The Catholic institution, its worldwide faithful followers, and critical observers are not accustomed to abruptness. The simple principle of a pope “quitting his job” is perceived as obscene. Because of the holy connotation so tightly connected to the role, we forget that the papal position is essentially just another job. Similar to a CEO position of a business, leadership transition inevitably will happen. However, in regard to the role of the pope, the world seems to have unconsciously dismissed the possibility that the shift can still occur without a pope dying. As an instinctive reaction to the unexpected nature of Pope Benedict XVI’s resignation, it is easy to become suspicious of his motive, curiously questioning the plausible magnitude of scandals that he may be concealing.
Yet, Catholicism’s extreme discomfort with change extends further than Pope Benedict XVI’s resignation. Whether the issues pertain to the sanctity of life, women’s rights, homosexuality, or divorce, forceful resistance from the Church always seem to accompany the matters. The criticism of the Pope’s unconventional departure from the Vatican only reflects the patterned Catholic struggle with transition. He boldly recognizes that despite his accomplishments during his papacy, the Catholic Church deserves a leader who can better modernize with the changing times than a frail, eighty-five year old.
This rather sobering expression of honesty can very likely mark a revolutionary precedence for the Catholic Church. Not even including the radical possibilities for his replacement, such powerful boldness from the uppermost Catholic authority figure can hopefully lead to more open-mindedness from other higher Catholic orders on pivotal social issues. The feminism movement, the rapid advancement of technology, the increase in pre-marital cohabitation, among other transformative Western societal developments place rising pressure on the Catholic Church to evolve from its traditional Catholic doctrines.
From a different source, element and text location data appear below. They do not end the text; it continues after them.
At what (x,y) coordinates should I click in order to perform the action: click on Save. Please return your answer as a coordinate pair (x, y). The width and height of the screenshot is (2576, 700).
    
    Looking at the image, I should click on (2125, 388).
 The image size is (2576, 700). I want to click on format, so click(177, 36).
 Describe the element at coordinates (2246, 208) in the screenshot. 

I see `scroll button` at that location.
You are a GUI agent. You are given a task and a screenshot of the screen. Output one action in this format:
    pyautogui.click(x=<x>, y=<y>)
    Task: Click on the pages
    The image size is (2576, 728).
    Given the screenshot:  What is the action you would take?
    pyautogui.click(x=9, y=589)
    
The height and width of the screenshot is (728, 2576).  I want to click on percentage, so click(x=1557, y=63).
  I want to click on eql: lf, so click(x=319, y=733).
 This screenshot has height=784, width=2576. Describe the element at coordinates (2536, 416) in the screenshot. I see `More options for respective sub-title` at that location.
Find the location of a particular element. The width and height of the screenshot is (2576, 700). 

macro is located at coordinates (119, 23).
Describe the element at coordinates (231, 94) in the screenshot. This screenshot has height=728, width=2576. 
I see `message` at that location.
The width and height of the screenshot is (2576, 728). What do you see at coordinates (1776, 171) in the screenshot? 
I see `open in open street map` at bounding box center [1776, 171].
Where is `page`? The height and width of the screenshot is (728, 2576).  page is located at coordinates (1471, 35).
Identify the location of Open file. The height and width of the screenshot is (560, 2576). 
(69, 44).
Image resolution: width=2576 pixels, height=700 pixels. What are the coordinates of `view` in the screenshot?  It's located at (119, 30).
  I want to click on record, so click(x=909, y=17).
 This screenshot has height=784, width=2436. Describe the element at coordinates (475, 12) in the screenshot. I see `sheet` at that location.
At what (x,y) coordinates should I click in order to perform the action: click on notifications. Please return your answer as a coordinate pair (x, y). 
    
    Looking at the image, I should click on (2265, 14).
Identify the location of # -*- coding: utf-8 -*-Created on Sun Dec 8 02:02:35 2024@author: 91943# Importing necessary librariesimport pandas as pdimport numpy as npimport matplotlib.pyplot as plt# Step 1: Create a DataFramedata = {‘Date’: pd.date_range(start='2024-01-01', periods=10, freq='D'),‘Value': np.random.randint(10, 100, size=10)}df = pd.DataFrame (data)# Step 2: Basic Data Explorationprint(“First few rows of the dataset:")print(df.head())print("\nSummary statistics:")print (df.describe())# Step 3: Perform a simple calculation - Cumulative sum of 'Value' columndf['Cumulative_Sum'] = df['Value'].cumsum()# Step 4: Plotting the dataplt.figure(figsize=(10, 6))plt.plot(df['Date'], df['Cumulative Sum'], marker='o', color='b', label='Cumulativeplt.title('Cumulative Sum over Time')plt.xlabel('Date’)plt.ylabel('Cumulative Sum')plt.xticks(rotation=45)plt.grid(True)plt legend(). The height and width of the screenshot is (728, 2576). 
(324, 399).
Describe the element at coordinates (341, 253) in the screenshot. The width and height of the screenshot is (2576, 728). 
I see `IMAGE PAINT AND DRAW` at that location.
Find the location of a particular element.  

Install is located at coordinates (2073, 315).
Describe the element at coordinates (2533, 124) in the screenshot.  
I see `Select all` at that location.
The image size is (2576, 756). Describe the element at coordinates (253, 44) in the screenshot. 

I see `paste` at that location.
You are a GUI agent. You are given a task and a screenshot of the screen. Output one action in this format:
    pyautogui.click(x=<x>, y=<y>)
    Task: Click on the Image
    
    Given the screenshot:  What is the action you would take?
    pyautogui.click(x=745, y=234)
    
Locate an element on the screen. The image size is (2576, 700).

Meanwhile, The Wall Street Journal reported on the same Monday that the Catholic Church is growing most rapidly in African and Latin American countries, which also pushes the Church to venture to new realms of comfort.
Neither Pope Benedict XVI nor I recommend that the Church needs to stray away from its highly valued Catholic Tradition. Rather, we acknowledge that traditional Roman Catholicism will inevitably need to adjust to the changing secular society. If it doesn’t, it will risk remaining relevant to modern Catholic laypeople and may struggle to retain membership. Who knows whom the cardinals will deem worthy enough to hold the next papal power – an African, a woman, Barack Obama, a twelve year old, or another conservative white male. Regardless, Pope Benedict XVI admirably left the door open for change with his monumental exit.